Pour valoriser ces atouts, le conseil régional et les chambres d’agriculture, ont mis les petits plats dans les grands. Le pavillon collectif, de 282 m2, a réuni 16 exposants, un restaurant, une boutique de produits du terroir, ainsi qu’un « pôle attractivité », destiné à présenter les richesses touristiques et patrimoniales du territoire. Cette année, les fromages des Hauts-de-France ont été mis à l’honneur. Des produits traditionnels du Nord qui ont connu un franc succès : même l’odeur de l’incontournable Maroilles n’a pas fait fuir les visiteurs ! Pas plus que l’impressionnante masse des chevaux Boulonnais, vainqueurs du concours général lundi.

 

Un salon sous tension

 

DSC04292)Ces événements festifs n’ont pu totalement apaiser le climat particulier, tendu, dans lequel se déroule cette édition.  Crise du porc, crise du lait, grippe aviaire, fin des quotas sucriers…Les difficultés s’accumulent pour les exploitants, dont un tiers touche désormais moins de 400 euros par mois.
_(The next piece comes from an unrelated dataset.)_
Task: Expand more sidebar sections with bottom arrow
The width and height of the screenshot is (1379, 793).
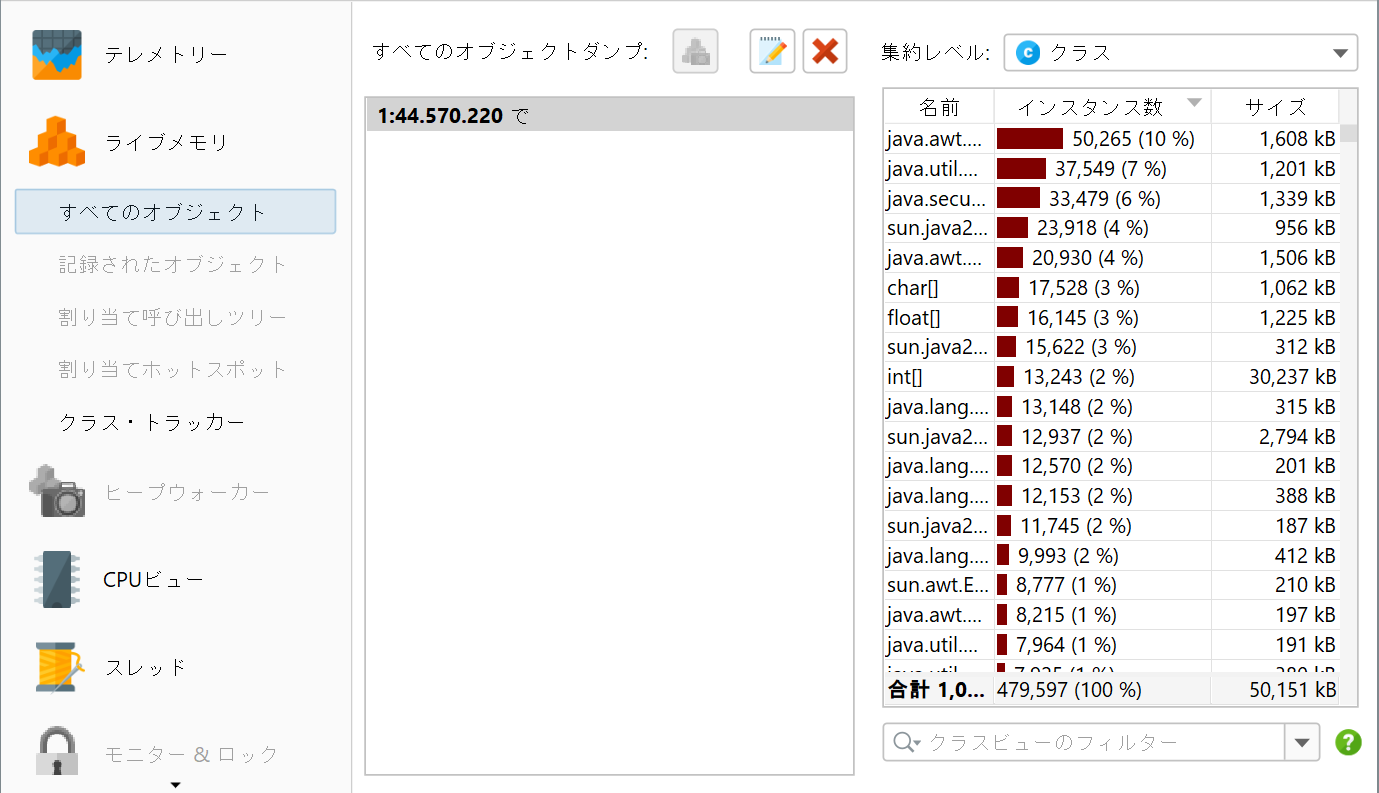Action: point(176,784)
Présent sur le salon depuis sa création, Léon Blon, éleveur de chevaux à Maisnil (Pas-de-Calais), le confie :  « c’était moins compliqué avant« .

« Il y a énormément de charges et de contraintes« , explique t-il, ajoutant qu’il a dû développer une activité complémentaire d’élevage pour compléter son revenu. 
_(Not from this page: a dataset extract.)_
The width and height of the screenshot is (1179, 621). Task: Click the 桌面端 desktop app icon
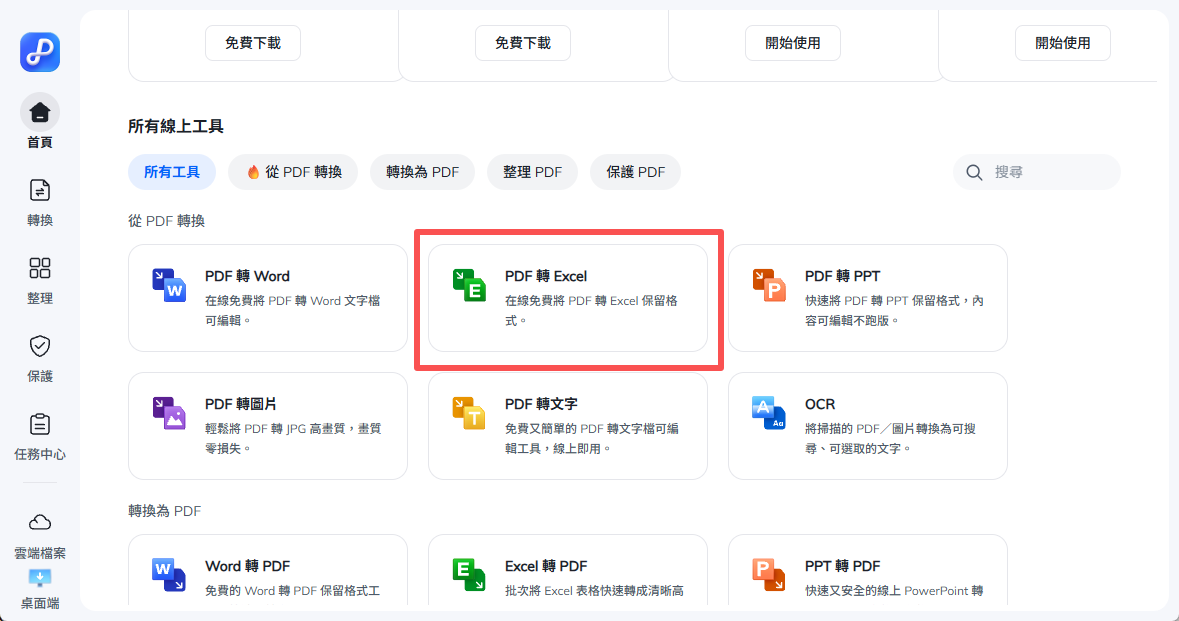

Un point de vue que partage également Jean-Noël Top, producteur de fromage de Bergues, dans le Nord. Il dénonce « des charges trop importantes » et « un prix de vente insuffisamment élevé« , ce qui ne lui permet pas « d’avoir un revenu confortable« . Idem pour Amélie Mouchon, une productrice de viandes et de céréales à Surques (Pas-de-Calais), qui plaide pour que des solutions alternatives soient trouvées afin que chaque producteur puisse « fixer son prix de vente« .

 

L’écologie, encore un défi

 

Autre élément de cette crise mis en avant par les exploitants : l’écologie et, depuis quelques mois, le bien être animal. Comment ces aliments sont-ils produits? dans quelles conditions ? sont-ils bio? Sur les stands, les exposants sont de plus en plus soumis à la question de la part de visiteurs, majoritairement urbains, en quête de produits sains , mais pas chers. Une injonction paradoxale de la part des consommateurs, chez qui la part des revenus consacrée à l’alimentation ne cesse de diminuer. Pour les agriculteurs, il est clair que les efforts entrepris pour faire évoluer les pratiques agricoles  doivent être poursuivis. « Il est important de développer des stratégies plus écologiques« , insiste Léon Blon, dont les chevaux Boulonnais participent au ramassage des ordures à Lille. Reste la question du coût, déterminante pour Jean-Noël Top, le producteur de légumes « Ce n’est pas par plaisir que j’utilise la voie chimique c’est par simplicité« , justifie t-il, ajoutant que cette utilisation de la chimie est aussi liée  « au manque de moyens pour embaucher du personnel ». Dans les Hauts-de-France, l’agriculture représente 2.1 millions d’ha  et 55 000 emplois.